Handel Dua, Maakom River Swamp, Kalimantang, Indonesia. 15 foot King Cobra. Weapon was 1" X 6 ft. bamboo stick mano y mano. No photo. My crew had skinned it and cut it up by the time I got back from changing my underwear.

SUNBEAM


----------



## Charles Helm (Oct 22, 2004)

Sunbeam said:


> Handel Dua, Maakom River Swamp, Kalimantang, Indonesia. 15 foot King Cobra.


----------



## TXwhtlHNTR (Nov 19, 2008)

Biggest - Eland in So. Africa 2002










Biggest in US - Boar killed 1989 in Liberty County, SE of Plum Grove. field dressed - the pieces (only way to do it) scaled total of a little over 630# no pic - hwell: Have the skull Euro. Will try to get a pic of that.


----------



## garrettryan (Oct 11, 2004)

BEER4BAIT said:


> Harpooned a fat chick no pics dont want to be reminded


Alex I still have the pic.. want me to post it.. I think her name was Bridget..


----------



## asolde (May 22, 2004)

*My first elk*

This the largest animal I evered killed many moons ago.


----------



## palmwad89 (Dec 9, 2008)

Greater Kudu, Namibia, Africa


----------



## red-fin (Nov 4, 2004)

*Moose*

2006 bull moose in Maine, 960 field dressed. Mine is the one on the left.


----------



## Diamond Jen (Jan 3, 2008)

*Lots of big ones....*

I have taken a watusi (with a bow), a buffalo (with a bow), a buffalo (with a .308), a 6x6 elk (with a .270) and an 8x9 elk (with a bow)....lots of big ones! My favorite was the 8x9 elk with my bow....it wasn't my biggest animal bagged, but it was definitely the most rewarding and FUN!!! Of course...I have also shot a great nilgai, a red stag and a gemsbok...too many!!! I love to hunt!


----------



## Encinal (Jan 18, 2008)

Wow... the fronts on that first elk are really cool


----------



## Diamond Jen (Jan 3, 2008)

Encinal said:


> Wow... the fronts on that first elk are really cool


Yes....he was a beauty!!! I have him in storage because I cannot fit his big head through the door frame of my house! LOL! That is nuts....time to buy a bigger house!


----------



## Trouthunter (Dec 18, 1998)

I don't remember his name, but I'd say he was around 6-4 probably 320 pounds. 

Closing time at the Silver Dollar Saloon in Bandera, TX circa 1978. I didn't bag him persay but I did knock him out with a really good right hand.

→ **Material supplied**

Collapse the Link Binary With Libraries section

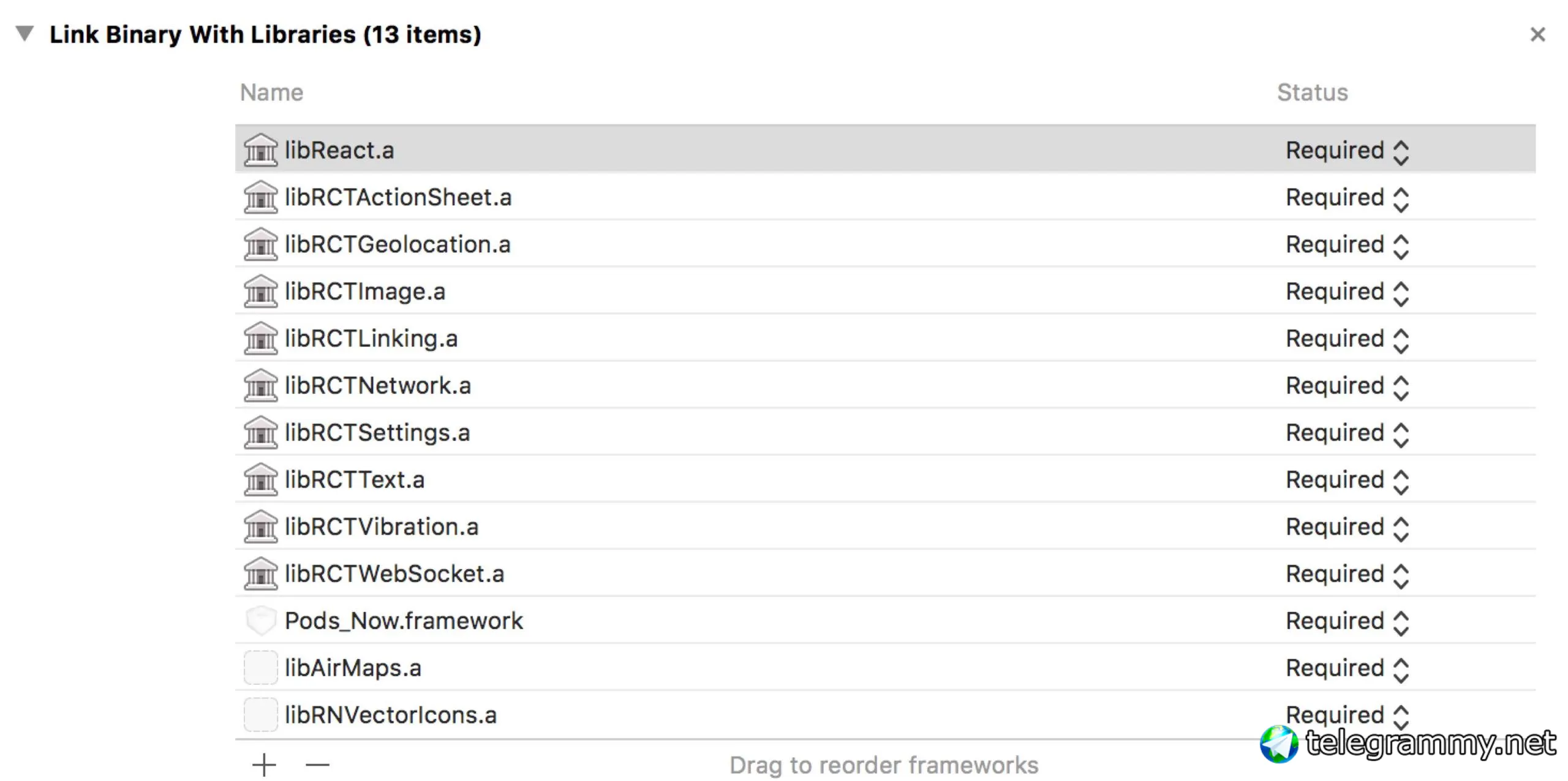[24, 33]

---

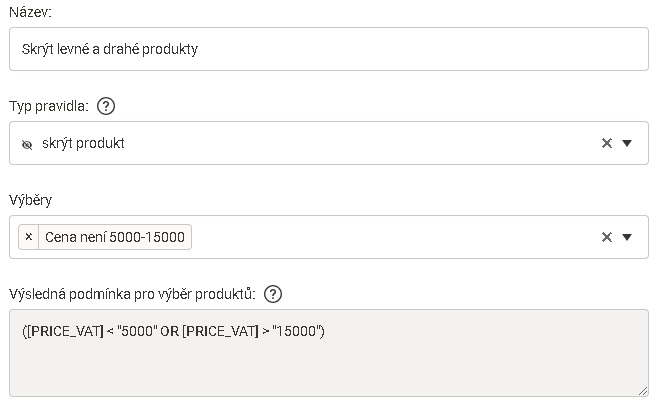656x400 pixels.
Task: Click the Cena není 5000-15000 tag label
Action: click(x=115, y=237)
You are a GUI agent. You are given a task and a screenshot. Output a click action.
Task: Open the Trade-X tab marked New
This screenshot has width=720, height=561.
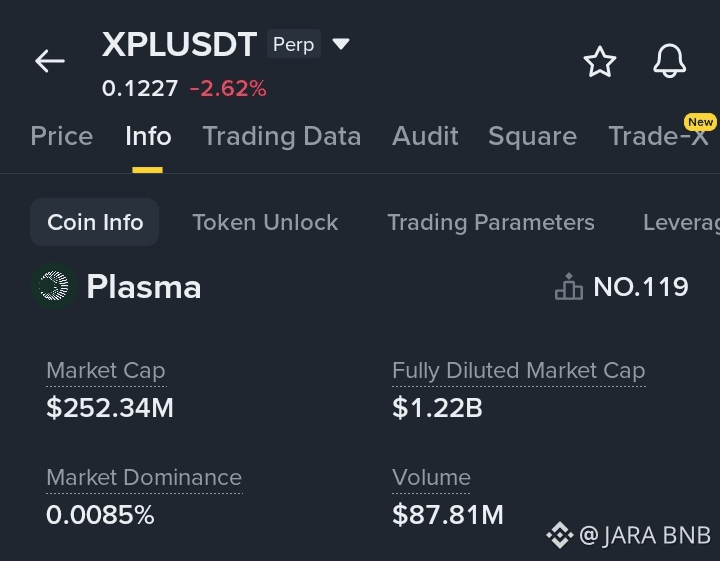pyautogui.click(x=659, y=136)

* * *

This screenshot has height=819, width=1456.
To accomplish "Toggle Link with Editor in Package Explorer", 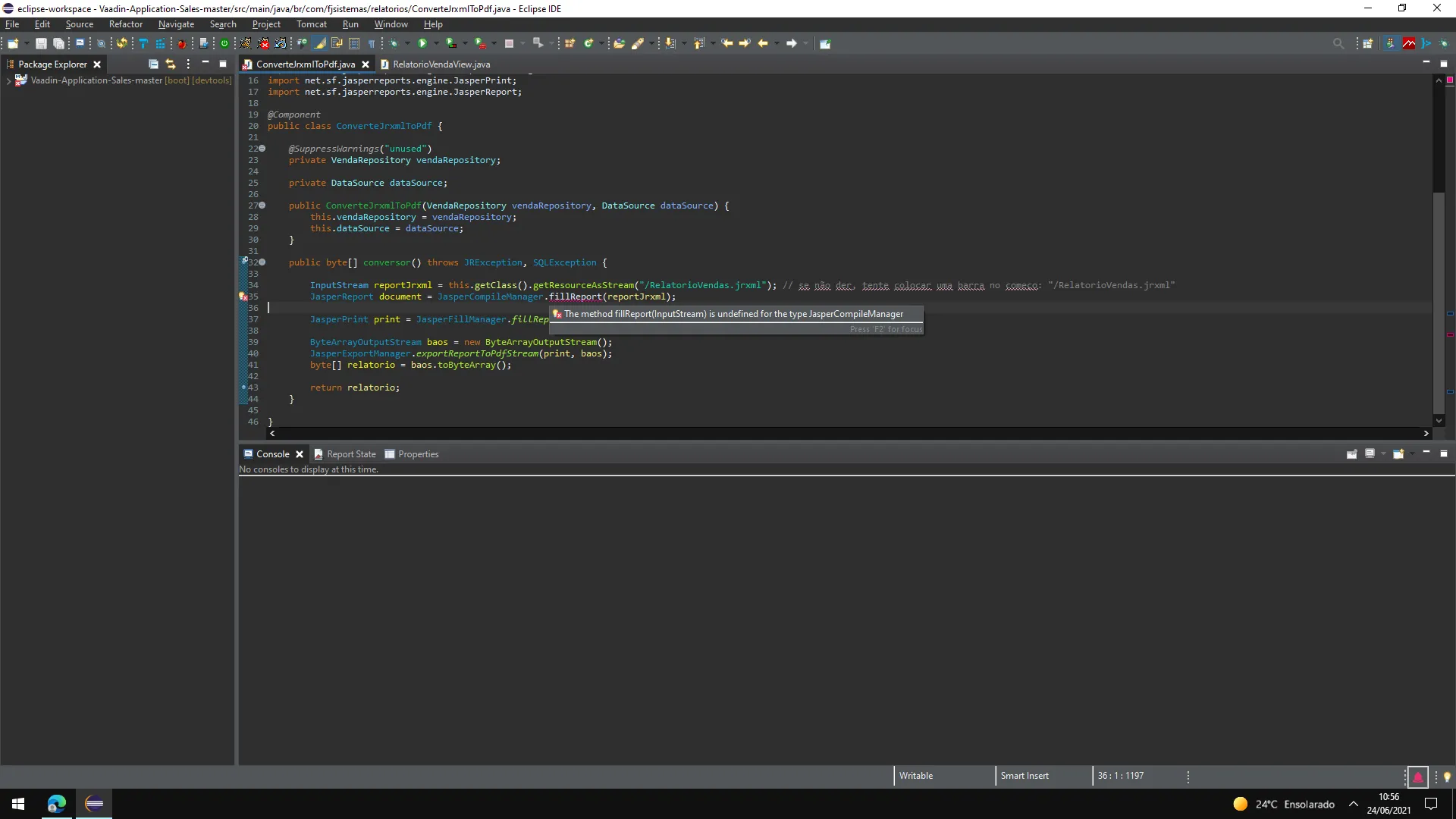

→ **To-do list**
1. In the hunting thread, rewrite the paragraph beginning "I have taken a watusi" as a brief list.
2. Do these statements agree with the hunting thread? Answer yes or no for each, and quote the words from the thread that decide it.
(a) The bull moose from Maine weighed 960 field dressed.
(b) There is a photo of the boar killed in Liberty County.
(c) The 8x9 elk was the biggest animal Diamond Jen bagged.

→ **Expected results**
1.
- Taken with a bow: a watusi, a buffalo, and an 8x9 elk
- Taken with a .308: a buffalo
- Taken with a .270: a 6x6 elk
- Also shot: a great nilgai, a red stag, and a gemsbok
- Favorite: the 8x9 elk taken with a bow. It wasn't the biggest, but it was the most rewarding and fun.

2.
(a) Yes: "2006 bull moose in Maine, 960 field dressed."
(b) No: "no pic"
(c) No: "it wasn't my biggest animal bagged"